What this exercise asks ->
A – In the R tutorial text, give the part starting with "Note: There are" and going on through "variable is in." again, with "umbrella" replaced by "category".
B – In the R tutorial text, what is "str" short for?

Page extract ->
Before creating an object, it's good to think about what type the value should be. I.e., think about what operations you plan to do on the object, and thus what type the value needs to be for that operation to make sense. However, sometimes you forget what type an object was that you created a while ago, or you will receive some data from someone else with pre-defined objects. If you ever need to find out the type of an object, you can simply use the command str([OBJECT_NAME]). Str is short for "structure." It will print out the type of the object as well as its value.

In [ ]:

#Use str() to print out the type of each object below
object1 <- "What am I?"
object2 <- TRUE
object3 <- 30

#Write your code below this line

Note: There are technically subtypes of values within the umbrella of numeric (double, integer, etc.) or qualitative (character or factor) that refer to how the number is stored in computer memory. You don't need to know the difference for this course, just remember that when R returns one of these for a value type, it's a sort of number or qualitative value.

3.3 Scales of measurement¶

Among quantitative data, the numbers a variable can take can be related to each other in different ways. What exactly the numbers mean determines what kind, or what scale of measurement the variable is in.

Given records ->

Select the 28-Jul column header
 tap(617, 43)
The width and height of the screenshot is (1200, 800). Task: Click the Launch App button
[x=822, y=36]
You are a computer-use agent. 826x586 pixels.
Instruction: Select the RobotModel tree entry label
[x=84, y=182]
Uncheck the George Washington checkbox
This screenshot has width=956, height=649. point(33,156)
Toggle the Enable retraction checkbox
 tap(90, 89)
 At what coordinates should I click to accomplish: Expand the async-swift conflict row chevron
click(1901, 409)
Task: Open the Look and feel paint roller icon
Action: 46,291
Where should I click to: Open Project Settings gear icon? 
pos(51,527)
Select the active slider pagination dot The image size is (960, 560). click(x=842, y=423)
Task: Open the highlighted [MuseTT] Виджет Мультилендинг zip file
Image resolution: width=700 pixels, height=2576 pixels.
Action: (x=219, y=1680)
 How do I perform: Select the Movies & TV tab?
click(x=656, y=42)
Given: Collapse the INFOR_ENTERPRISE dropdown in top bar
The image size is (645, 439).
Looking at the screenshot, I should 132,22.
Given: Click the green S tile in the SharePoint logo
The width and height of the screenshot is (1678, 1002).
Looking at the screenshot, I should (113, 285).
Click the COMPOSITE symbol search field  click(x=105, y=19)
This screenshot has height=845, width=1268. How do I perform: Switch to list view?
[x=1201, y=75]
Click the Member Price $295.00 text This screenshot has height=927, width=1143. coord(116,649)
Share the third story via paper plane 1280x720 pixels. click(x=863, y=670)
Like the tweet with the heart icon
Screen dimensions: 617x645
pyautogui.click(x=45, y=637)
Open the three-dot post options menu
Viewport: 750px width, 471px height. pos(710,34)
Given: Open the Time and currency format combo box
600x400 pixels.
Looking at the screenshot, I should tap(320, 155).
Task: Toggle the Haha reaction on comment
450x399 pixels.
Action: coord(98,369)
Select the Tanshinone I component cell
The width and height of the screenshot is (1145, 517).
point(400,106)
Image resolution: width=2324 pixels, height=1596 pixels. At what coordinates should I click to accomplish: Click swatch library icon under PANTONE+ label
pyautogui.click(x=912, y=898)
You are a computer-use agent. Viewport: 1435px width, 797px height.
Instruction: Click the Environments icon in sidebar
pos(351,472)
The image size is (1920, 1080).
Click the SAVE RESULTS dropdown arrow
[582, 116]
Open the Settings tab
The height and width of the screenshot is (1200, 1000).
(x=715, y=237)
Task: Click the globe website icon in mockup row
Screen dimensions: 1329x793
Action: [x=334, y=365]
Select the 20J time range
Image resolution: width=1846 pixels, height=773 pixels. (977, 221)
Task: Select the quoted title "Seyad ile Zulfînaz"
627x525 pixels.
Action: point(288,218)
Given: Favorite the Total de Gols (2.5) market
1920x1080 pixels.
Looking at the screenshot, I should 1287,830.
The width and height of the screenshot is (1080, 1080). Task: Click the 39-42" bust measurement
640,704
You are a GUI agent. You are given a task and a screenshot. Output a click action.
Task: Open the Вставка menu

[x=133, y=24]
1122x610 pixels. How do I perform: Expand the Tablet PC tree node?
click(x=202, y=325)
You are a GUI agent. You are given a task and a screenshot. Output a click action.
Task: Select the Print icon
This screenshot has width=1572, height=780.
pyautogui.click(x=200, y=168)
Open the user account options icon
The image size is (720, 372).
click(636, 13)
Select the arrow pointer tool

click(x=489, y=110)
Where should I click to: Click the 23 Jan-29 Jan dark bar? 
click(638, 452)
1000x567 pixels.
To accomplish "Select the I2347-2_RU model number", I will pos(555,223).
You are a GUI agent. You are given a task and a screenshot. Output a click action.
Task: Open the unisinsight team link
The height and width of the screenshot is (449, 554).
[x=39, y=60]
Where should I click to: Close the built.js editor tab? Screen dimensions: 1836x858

Responses for each task ->
A –
Note: There are technically subtypes of values within the category of numeric (double, integer, etc.) or qualitative (character or factor) that refer to how the number is stored in computer memory. You don't need to know the difference for this course, just remember that when R returns one of these for a value type, it's a sort of number or qualitative value.

3.3 Scales of measurement¶

Among quantitative data, the numbers a variable can take can be related to each other in different ways. What exactly the numbers mean determines what kind, or what scale of measurement the variable is in.

B – "Structure."